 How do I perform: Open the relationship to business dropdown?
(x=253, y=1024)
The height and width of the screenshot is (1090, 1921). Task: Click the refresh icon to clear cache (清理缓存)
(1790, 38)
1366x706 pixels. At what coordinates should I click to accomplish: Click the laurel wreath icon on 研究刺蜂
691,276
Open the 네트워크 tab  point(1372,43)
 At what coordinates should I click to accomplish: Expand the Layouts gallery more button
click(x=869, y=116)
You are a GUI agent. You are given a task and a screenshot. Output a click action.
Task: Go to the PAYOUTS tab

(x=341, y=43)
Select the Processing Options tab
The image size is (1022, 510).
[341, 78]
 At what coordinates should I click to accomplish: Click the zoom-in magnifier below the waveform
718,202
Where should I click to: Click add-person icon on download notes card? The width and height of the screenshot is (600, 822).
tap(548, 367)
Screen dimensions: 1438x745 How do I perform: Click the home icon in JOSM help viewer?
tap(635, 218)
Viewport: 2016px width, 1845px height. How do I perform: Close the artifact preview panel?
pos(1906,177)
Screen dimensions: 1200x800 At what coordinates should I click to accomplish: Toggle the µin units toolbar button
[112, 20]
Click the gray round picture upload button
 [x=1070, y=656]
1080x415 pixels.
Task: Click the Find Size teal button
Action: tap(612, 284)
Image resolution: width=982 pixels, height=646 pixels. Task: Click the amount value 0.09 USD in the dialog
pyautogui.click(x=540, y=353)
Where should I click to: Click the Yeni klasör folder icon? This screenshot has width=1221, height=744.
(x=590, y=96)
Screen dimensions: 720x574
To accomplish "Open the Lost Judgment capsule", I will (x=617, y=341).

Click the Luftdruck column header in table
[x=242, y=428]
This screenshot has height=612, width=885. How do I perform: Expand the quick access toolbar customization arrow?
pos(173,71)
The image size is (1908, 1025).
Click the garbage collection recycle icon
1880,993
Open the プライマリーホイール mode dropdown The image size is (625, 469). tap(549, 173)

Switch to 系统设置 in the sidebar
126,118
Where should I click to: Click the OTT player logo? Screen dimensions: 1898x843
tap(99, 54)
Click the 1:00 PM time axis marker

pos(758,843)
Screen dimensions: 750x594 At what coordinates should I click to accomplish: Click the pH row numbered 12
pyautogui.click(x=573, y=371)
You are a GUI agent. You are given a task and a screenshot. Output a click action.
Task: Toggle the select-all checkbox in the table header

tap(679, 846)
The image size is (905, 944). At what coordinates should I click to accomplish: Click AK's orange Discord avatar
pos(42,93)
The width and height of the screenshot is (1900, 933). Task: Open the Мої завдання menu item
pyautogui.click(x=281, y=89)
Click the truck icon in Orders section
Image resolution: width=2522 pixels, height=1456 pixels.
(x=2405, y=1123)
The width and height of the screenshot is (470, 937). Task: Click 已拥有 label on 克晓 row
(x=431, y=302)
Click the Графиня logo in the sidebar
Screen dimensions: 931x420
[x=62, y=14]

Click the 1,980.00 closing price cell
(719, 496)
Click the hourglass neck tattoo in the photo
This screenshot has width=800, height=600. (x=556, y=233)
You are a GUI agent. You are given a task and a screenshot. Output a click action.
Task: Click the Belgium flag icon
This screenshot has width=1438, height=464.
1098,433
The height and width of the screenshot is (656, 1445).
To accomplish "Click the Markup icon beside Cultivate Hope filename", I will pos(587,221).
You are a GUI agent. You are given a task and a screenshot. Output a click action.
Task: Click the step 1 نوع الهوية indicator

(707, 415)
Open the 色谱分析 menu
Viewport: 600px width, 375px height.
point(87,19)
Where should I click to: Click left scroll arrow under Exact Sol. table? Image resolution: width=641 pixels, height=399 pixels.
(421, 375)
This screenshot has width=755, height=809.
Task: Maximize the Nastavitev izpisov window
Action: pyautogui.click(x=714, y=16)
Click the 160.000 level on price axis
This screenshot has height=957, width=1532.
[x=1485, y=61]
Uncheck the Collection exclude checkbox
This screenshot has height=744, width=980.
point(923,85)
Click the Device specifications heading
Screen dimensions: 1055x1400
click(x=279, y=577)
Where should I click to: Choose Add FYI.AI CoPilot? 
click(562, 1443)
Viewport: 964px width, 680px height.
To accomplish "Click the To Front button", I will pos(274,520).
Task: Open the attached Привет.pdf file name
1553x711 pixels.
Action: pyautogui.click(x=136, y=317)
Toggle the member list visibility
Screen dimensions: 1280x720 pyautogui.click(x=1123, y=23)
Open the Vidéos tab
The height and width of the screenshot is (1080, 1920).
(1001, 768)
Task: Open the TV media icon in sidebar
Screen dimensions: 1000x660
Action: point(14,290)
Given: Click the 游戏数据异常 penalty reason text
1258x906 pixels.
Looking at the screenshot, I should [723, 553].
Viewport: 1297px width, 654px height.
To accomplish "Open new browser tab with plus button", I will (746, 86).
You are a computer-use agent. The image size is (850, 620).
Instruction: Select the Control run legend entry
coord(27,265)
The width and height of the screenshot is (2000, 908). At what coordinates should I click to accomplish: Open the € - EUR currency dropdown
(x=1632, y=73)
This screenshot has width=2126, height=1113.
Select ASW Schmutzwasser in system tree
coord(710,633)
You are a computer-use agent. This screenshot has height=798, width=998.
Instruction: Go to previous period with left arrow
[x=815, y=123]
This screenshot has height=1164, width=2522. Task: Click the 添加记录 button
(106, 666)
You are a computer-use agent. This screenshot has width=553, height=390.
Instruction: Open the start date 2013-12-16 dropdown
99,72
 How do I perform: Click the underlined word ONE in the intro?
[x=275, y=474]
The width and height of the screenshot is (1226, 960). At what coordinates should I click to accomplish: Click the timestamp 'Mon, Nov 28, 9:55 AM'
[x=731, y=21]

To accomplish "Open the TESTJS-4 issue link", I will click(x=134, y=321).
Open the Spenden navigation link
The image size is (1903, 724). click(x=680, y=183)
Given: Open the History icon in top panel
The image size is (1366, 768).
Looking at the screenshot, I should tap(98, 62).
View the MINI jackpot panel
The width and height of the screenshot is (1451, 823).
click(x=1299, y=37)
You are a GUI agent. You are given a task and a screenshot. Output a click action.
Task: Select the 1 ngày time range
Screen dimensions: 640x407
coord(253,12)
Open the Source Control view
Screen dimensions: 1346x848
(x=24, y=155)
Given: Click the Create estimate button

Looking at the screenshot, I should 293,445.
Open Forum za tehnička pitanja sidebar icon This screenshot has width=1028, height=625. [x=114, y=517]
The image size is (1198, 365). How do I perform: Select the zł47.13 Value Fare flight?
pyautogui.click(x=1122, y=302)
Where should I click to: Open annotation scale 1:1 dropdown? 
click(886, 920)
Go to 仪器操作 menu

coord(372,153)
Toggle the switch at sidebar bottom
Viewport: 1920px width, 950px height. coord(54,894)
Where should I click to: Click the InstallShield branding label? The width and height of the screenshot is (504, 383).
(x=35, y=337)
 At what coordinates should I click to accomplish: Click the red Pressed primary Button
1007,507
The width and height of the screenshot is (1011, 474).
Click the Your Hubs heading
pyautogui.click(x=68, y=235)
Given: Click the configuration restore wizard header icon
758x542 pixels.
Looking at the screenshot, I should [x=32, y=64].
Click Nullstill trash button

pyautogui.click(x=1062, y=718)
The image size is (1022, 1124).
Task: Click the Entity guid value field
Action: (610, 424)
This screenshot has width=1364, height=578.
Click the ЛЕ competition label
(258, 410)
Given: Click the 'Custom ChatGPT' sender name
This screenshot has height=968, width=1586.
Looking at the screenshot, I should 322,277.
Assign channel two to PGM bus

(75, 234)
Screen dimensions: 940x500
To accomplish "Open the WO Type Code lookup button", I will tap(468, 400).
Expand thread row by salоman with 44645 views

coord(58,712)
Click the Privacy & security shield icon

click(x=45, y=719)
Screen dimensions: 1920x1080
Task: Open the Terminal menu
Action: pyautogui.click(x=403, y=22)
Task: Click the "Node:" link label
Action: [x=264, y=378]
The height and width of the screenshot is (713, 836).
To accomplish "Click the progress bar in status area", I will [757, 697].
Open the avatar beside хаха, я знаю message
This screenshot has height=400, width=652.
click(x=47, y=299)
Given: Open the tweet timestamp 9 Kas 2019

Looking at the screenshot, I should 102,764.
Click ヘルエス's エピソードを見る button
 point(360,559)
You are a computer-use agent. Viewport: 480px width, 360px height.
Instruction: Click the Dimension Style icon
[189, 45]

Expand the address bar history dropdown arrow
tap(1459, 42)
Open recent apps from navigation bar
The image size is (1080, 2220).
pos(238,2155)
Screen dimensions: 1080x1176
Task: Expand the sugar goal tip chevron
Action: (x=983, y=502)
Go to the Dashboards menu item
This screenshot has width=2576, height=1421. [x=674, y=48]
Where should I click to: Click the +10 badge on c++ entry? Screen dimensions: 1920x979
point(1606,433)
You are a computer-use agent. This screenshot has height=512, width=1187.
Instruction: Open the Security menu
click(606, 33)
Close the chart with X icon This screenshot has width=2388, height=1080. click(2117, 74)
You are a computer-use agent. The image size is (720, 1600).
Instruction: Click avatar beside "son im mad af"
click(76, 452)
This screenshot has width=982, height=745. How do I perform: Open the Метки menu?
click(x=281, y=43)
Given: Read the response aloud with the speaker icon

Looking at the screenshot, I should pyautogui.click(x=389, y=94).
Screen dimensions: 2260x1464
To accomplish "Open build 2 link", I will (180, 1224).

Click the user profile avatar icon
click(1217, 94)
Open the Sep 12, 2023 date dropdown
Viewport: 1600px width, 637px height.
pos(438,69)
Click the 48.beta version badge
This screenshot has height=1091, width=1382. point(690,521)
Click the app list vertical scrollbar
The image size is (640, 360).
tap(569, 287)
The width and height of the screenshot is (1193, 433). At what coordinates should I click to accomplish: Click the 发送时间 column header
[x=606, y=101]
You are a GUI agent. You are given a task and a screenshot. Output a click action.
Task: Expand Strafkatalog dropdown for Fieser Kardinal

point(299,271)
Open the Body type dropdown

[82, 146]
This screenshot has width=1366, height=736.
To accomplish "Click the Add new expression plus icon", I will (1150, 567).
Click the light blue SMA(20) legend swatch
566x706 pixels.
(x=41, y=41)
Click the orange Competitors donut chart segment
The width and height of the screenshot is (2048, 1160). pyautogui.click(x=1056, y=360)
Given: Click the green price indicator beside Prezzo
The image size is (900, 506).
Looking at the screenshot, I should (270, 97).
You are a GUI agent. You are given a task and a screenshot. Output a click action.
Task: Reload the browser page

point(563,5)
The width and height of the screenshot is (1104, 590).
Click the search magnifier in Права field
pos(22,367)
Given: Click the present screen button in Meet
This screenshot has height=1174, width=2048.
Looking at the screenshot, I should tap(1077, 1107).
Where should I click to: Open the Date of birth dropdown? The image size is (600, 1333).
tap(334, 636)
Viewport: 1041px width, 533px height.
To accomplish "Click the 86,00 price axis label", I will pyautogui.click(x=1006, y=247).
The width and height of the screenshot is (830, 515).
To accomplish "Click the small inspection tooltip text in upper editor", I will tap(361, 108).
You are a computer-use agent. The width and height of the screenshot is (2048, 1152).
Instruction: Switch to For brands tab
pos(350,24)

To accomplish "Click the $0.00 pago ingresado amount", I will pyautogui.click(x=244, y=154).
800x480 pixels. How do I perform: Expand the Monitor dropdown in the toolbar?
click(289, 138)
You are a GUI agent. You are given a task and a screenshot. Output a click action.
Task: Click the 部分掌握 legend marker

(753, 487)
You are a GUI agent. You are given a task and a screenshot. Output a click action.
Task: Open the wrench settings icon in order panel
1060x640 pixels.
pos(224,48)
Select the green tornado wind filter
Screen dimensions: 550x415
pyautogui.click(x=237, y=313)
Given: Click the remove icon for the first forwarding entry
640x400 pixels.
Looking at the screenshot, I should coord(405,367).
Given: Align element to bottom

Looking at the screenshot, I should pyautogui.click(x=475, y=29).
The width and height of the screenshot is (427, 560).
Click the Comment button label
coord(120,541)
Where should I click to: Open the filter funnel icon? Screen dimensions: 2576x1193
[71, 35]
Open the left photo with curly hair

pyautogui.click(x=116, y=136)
|---|
_What to produce_
Arrange the lines of the listing above as a numbered list, from the line containing "The width and height of the screenshot is (2000, 908)." through the line containing "[x=275, y=474]", including both and omitting any blank lines.

_Reply_
1. The width and height of the screenshot is (2000, 908). At what coordinates should I click to accomplish: Open the € - EUR currency dropdown
2. (x=1632, y=73)
3. This screenshot has width=2126, height=1113.
4. Select ASW Schmutzwasser in system tree
5. coord(710,633)
6. You are a computer-use agent. This screenshot has height=798, width=998.
7. Instruction: Go to previous period with left arrow
8. [x=815, y=123]
9. This screenshot has height=1164, width=2522. Task: Click the 添加记录 button
10. (106, 666)
11. You are a computer-use agent. This screenshot has width=553, height=390.
12. Instruction: Open the start date 2013-12-16 dropdown
13. 99,72
14.  How do I perform: Click the underlined word ONE in the intro?
15. [x=275, y=474]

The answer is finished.